What Is Bullying?
Bullying happens at school, in neighborhoods, and online. Both children and adults can be victims of bullying, but most often you hear about children bullying other children. It is a serious issue that can lead to many mental health problems or worse if not handled well. If you think you or someone you know is being bullied, seek help from various resources available in your community.
The Centers for Disease Control and Prevention (CDC) defines bullying among youths as aggression from an individual or group of five to 18-year-olds toward another youth. Bullying involves an imbalance of power that’s repeated or likely to be repeated.
Aggression means unwanted, harmful behavior or threats of harm. Sibling violence and teen dating violence can involve similar behaviors but are considered separate issues. An imbalance of power means that the person being bullied doesn’t feel they can stop the aggression. The bully is physically stronger than them or has others’ support.
Types of Bullying
The bully uses physical force to frighten another youth or inflict pain. This can include hitting, kicking, tripping, pushing, biting, pinching, hair pulling, or spitting.

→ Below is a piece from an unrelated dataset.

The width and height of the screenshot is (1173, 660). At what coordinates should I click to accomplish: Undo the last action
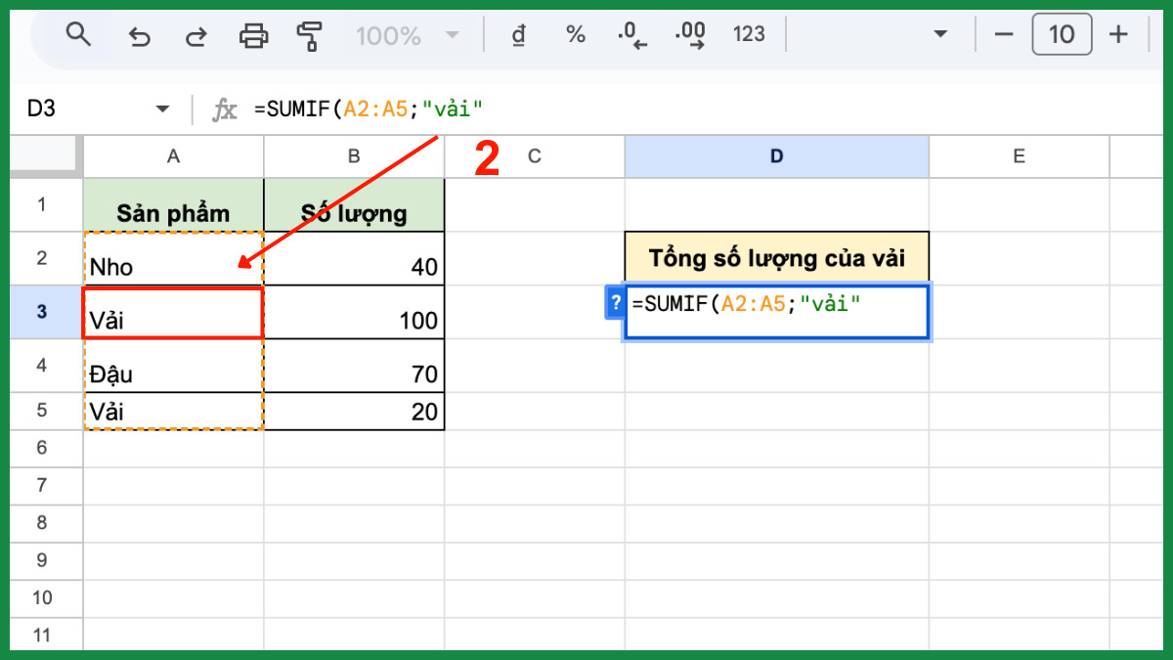coord(140,36)
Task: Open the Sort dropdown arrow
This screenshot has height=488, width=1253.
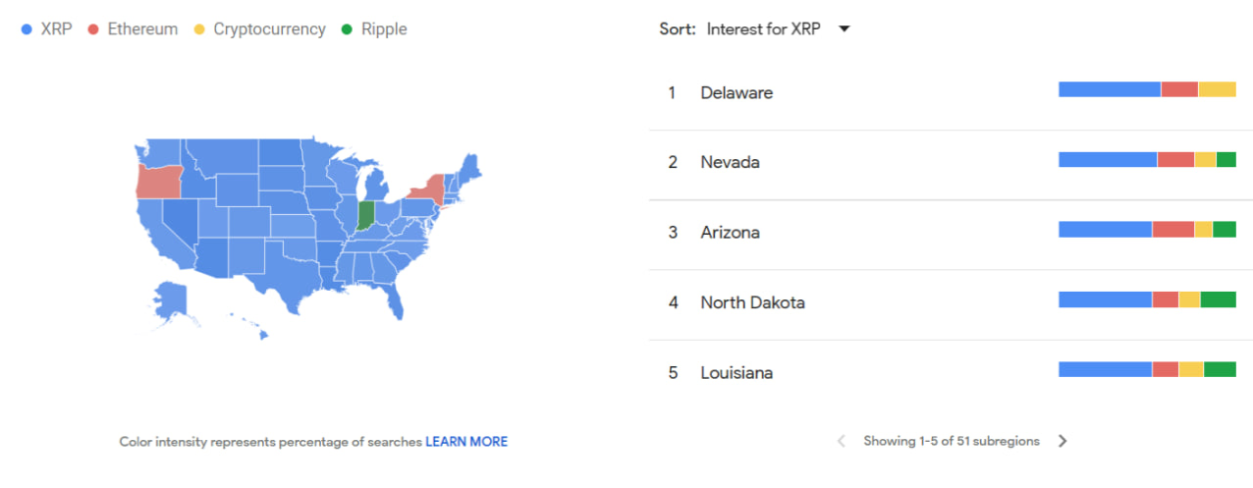Action: tap(844, 29)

The bully communicates orally or in writing in a way that causes harm to another youth. This can involve name-calling, mocking, threatening, or unwanted sexual comments.
The bully sets out to harm the reputation or relationships of another youth by excluding or ignoring them, spreading rumors, sharing private information, or posting humiliating comments or pictures.

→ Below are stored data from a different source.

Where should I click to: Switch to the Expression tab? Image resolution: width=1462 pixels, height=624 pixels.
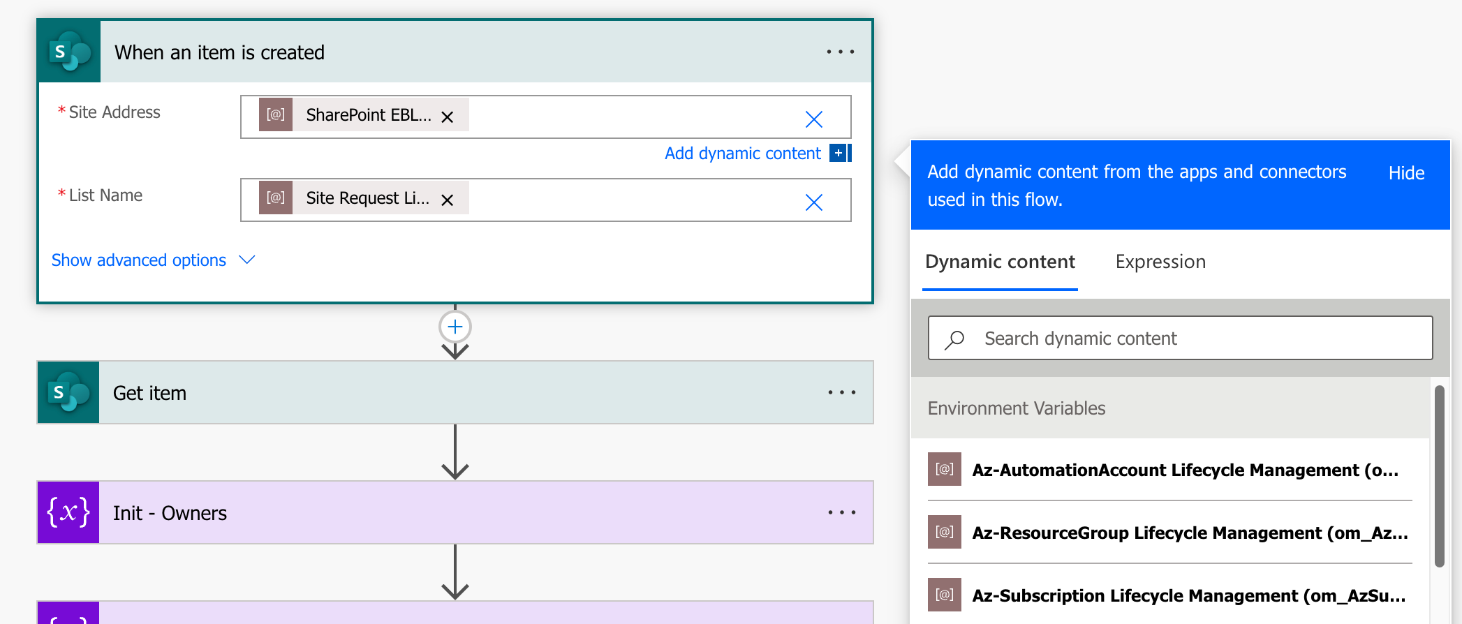1160,262
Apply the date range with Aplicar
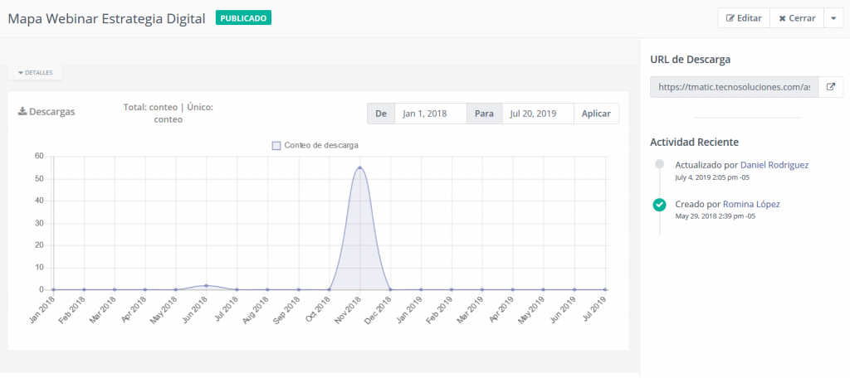This screenshot has height=378, width=850. [596, 114]
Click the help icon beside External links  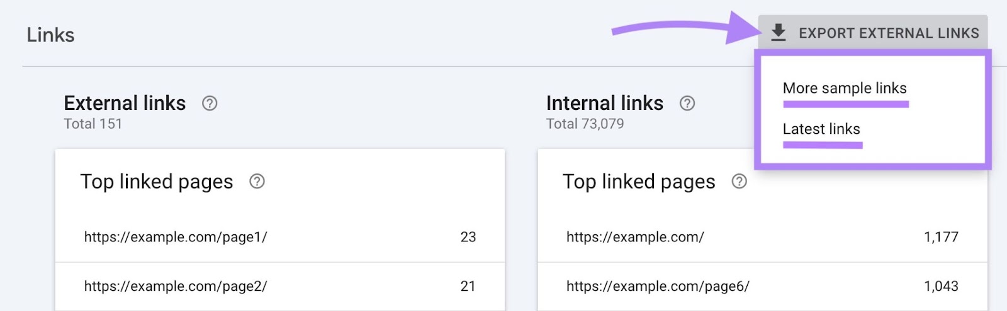[210, 103]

The bully steals, damages, or alters another youth’s belongings with the intent to cause harm. This can involve taking their things and refusing to return them or destroying them. It can also include deleting the youth’s electronic information.
The bully uses a phone, tablet, or computer to carry out verbal, relational, or property damage. The most common forums for cyberbullying are through social media, texting and instant messaging, emailing, chat rooms, message boards, and gaming communities.
Signs of Bullying
The best way to know whether a young person is being bullied is to talk with them regularly about their school and friends. Let them know that if they are ever bullied or see it happening to someone else, they should talk with you or another trusted adult.
Watch for the following warning signs to tell if your child might be the victim of bullying:
Injuries or Property Damage
- repeatedly has bruises or scratches they can’t explain
- often “loses” personal belongings
- repeatedly comes home with clothing or books damaged
- makes excuses to avoid going to school or suddenly refuses to go
- seems afraid to go to school or nervous about riding the bus
- takes a strange route when walking to and from school
- loses interest in schoolwork
- suddenly starts doing poorly in school
Symptoms with No Medical Explanation
- frequent headaches or stomach aches
- fakes illness to get out of school
- often feels sick or tired, even when otherwise well
Changes in Sleeping and Eating Patterns
- loses interest in food or eats much less than before
- skips meals
- suddenly starts bingeing or stress eating
- has trouble falling or staying asleep
- experiences frequent nightmares
- feels like they can’t do anything right or will never have friends
- often comes home from school sad or teary-eyed
- seems depressed or anxious in general
- frequently irritable for no apparent reason
- shuts themselves away in their room
- shows little interest in spending time with peers
- loses friends or says they have no friends
- avoids social situations they normally would have enjoyed
Dealing With Bullying
In a recent survey, one in five students aged 12 to 18 said they had experienced bullying in the last year. If bullying appears in your life or in the life of someone you know, there are ways you can handle the issue. Below are some suggested steps to take.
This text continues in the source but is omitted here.